Do you know what a Haiku is? Do you know what Haiku are? Both questions are grammatically correct according to the dictionary. I checked with Grammarly which does not agree. What can we depend upon? It seems with Haiku there are as many questions as answers. Surely someone out there can help!

Poetry was not greatly appreciated where I went to high school. It seems a farming community had more important things to learn, like Home Economics and Agriculture. Reading a little Robert Frost is what I remember passing for poetry in my literature classes until college and then no one mentioned Haiku.

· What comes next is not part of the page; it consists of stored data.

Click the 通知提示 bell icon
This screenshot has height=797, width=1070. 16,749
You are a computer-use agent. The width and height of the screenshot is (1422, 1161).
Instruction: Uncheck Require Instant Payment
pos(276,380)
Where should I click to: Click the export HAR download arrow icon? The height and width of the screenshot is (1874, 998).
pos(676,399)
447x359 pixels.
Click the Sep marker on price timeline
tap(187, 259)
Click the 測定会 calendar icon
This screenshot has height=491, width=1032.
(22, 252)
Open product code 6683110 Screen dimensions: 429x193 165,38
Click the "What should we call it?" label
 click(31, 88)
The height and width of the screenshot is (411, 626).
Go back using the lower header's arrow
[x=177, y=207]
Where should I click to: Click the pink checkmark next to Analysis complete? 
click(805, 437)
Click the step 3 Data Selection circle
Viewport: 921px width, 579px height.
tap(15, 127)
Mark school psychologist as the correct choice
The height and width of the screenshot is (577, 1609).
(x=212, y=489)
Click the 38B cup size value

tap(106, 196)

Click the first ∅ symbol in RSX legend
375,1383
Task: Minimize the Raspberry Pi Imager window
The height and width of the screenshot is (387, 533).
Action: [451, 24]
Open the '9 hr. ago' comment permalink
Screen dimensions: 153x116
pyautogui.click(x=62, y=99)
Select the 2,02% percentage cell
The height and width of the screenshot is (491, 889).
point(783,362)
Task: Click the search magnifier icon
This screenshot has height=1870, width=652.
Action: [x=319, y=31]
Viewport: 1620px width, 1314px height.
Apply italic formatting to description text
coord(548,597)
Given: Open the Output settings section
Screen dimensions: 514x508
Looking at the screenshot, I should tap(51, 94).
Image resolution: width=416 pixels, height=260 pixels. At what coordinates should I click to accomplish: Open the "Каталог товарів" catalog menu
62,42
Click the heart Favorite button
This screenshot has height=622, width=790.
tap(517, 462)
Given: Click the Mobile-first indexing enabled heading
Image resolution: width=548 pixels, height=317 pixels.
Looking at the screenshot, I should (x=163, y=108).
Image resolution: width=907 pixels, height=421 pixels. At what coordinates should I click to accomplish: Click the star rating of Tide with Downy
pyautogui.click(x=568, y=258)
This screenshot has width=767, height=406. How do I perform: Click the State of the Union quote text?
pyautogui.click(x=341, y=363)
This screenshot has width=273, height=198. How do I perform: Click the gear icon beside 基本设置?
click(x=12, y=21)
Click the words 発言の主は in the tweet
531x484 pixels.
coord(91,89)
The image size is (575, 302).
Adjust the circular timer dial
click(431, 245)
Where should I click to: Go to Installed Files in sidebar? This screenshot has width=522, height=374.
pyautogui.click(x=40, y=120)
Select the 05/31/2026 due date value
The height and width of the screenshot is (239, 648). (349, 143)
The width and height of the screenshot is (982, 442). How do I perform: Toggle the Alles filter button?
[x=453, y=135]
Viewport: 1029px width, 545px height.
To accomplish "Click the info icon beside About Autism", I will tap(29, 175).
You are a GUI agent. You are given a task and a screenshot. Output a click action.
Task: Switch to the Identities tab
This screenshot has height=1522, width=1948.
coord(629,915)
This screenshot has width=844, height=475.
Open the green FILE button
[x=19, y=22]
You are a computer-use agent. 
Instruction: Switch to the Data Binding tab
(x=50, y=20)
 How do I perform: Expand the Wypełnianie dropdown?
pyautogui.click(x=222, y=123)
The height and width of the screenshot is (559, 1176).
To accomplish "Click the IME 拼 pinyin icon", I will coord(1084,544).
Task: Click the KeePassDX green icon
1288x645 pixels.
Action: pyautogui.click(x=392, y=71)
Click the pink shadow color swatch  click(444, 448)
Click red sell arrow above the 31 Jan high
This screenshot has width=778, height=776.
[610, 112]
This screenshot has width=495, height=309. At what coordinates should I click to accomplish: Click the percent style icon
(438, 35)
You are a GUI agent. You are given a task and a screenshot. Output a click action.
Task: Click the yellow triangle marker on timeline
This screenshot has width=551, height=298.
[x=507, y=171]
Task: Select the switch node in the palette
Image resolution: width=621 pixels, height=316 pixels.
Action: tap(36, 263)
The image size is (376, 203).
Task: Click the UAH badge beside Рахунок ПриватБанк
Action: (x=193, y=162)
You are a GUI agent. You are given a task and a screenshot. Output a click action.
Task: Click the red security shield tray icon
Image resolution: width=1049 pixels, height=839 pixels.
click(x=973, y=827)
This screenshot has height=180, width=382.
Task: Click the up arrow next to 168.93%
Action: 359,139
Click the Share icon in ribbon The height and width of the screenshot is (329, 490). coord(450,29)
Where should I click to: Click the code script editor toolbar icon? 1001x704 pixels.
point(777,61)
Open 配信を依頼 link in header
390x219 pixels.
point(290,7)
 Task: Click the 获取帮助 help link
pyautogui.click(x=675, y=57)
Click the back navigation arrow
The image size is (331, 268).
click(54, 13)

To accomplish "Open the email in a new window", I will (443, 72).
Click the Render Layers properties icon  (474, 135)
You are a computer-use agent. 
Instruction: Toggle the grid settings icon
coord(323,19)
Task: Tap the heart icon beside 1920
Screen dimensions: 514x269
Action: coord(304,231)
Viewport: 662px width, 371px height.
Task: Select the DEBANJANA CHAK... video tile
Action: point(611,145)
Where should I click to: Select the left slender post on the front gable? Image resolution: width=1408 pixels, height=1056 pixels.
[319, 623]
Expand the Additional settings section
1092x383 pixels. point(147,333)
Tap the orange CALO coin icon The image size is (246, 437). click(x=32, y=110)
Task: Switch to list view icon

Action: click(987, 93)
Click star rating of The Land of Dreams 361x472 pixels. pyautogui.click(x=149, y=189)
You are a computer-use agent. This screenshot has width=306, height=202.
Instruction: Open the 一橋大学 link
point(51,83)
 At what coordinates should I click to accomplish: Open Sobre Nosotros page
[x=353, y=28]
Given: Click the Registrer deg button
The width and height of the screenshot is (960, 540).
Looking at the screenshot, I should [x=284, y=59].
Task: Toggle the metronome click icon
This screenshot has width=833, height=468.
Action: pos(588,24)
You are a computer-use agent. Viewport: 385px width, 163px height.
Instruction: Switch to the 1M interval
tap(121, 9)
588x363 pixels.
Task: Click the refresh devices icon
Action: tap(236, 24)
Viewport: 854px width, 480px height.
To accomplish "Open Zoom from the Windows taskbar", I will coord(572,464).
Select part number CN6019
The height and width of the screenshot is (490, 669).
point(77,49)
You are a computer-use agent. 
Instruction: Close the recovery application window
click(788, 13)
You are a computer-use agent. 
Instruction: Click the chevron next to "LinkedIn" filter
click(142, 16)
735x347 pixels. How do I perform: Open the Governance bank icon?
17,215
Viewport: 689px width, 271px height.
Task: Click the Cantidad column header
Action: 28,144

I didn’t hear about it/them until I was middle-aged and the local newspaper presented a Haiku contest. I read all the entries printed and mostly scratched my head. Recently I read a Haiku written by another blogger and appreciated it but still, I must admit that I didn’t “get it.” So let’s learn together. Are you game?

Definition

Haiku – a Japanese poem of seventeen syllables, in three lines of five, seven, and five, traditionally evoking images of the natural world.  (According to Merriam-Webster)

Haiku (plural haiku) is a very short form of Japanese poetry. Modern Japanese haiku are increasingly unlikely to follow the tradition of 17 on (sic) or to take nature as their subject, but the use of juxtaposition continues to be honored in both traditional and modern haiku. (Per Wikipedia)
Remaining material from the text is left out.